We charge the same commission (although we call it a contingency fee) that real estate agents do, but that commission also covers your conveyance costs that a seller would normally pay to a lawyer or notary to complete the transaction.
A lawyer is also better able to provide legal advice regarding your property and any offers presented. In the normal process, sellers do not even engage a lawyer until they have entered into a fully binding contract (they only work with their listing real estate agent until the contract is fully binding). Sometimes the contract and/or title to the property have issues that were unforeseen by a real estate agent. Those unforeseen issues can complicate closing and expose the seller to liability; when the seller is already stuck in a binding contract, the law firm or notary doing the sale has limited tools and bargaining position to fix issues that arise. By hiring a law firm, issues can be better addressed proactively before the seller is stuck in a binding contract.
Our law firm also provides marketing and other services that a listing real estate agent would provide. We hire a professional photographer to better market your property. We connect the seller with and pay for services to list their property on the main listing platform used by real estate agents, as well as other mediums. We also purchase data to conduct reliable and accurate comparable analysis to assess the value of your property.
We charge the same rate that listing real estate agents charge, but complete your sale for no additional cost. The amount of the commission that we seek will depend on the type and value of the property. Contact us with details of your property to get a quote.

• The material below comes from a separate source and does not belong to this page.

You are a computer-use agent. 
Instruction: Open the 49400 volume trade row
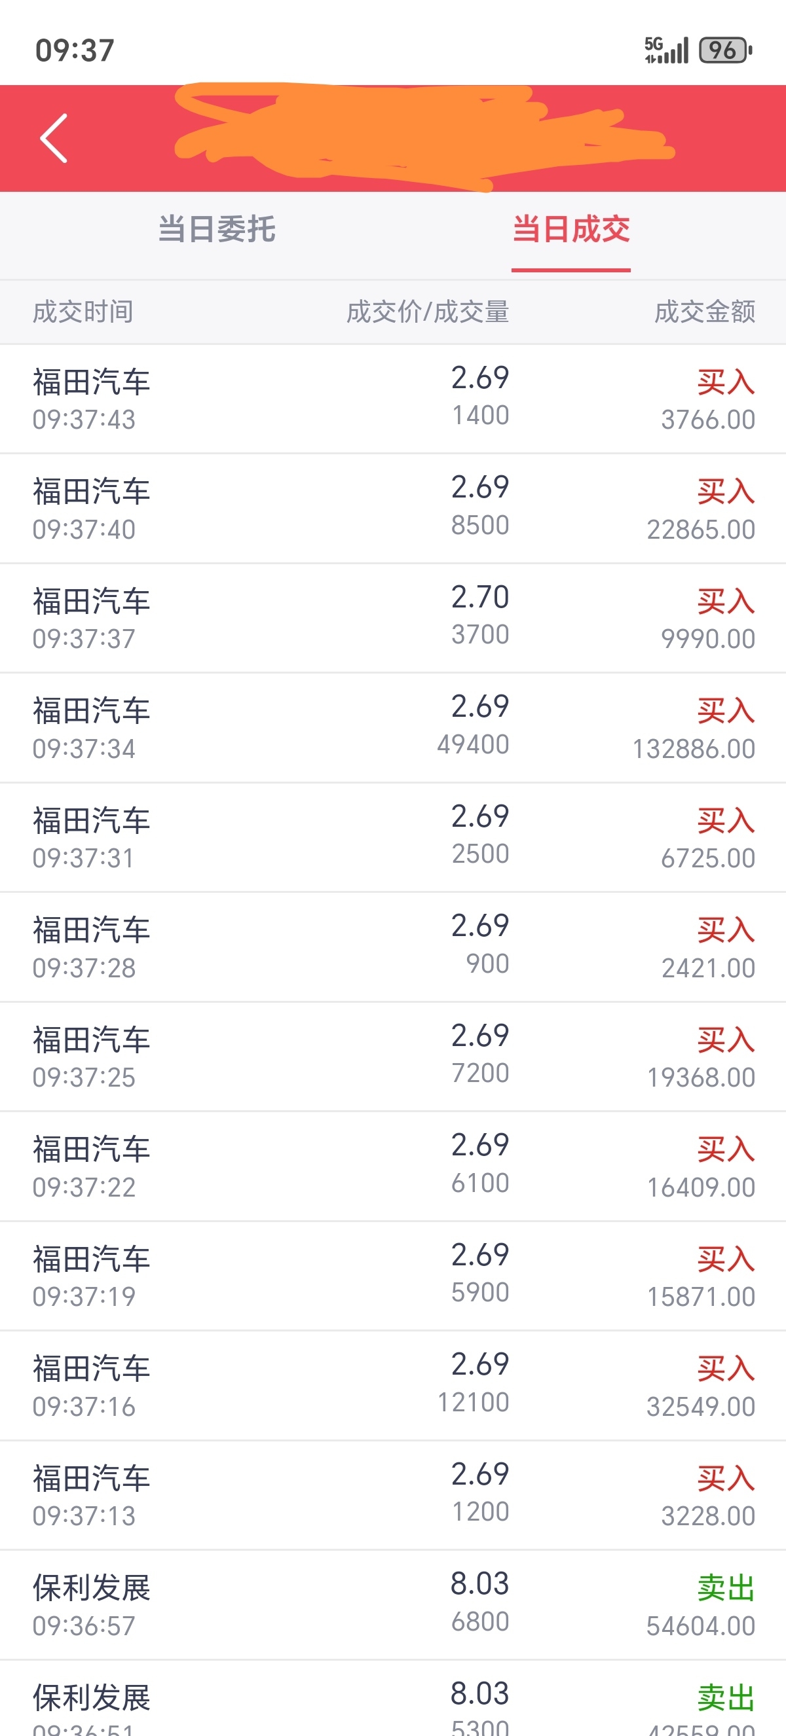point(393,728)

One area where we differ from the standard approach of real estate agents is how the commission is split between the professional acting for the buyer and the professional acting for the seller. Let’s take an example of a home that sells for $400,000 and the listing contract had a 7% commission on the first $100,000 and 3% commission on the balance of the price, which equates to a total commission of $16,000 (plus GST). The typical form of contract real estate agents use says that they will charge the total commission, but will split the commission if the buyer has a real estate agent. In our example, the listing agent would keep $8,000 of the commission for himself/herself, and the other $8,000 would be paid to the buyer’s agent. If the buyer does not have an agent, the listing agent keeps the entire $16,000. When a seller receives an offer from an unrepresented buyer, they can always negotiate a reduction in the listing agent’s commission (and often they may agree to a reduction), but the listing agent does not need to agree to a reduction. We think that it is more fair to only ever charge our “half” of the total commission, and in our example, we would only be paid $8,000 in either scenario. This has an added benefit of better attracting sophisticated buyers (that don’t feel the need to hire an agent), as those buyers can get a better deal on the same property since the seller would be more willing to agree to a reduced price that saves half of the commission costs.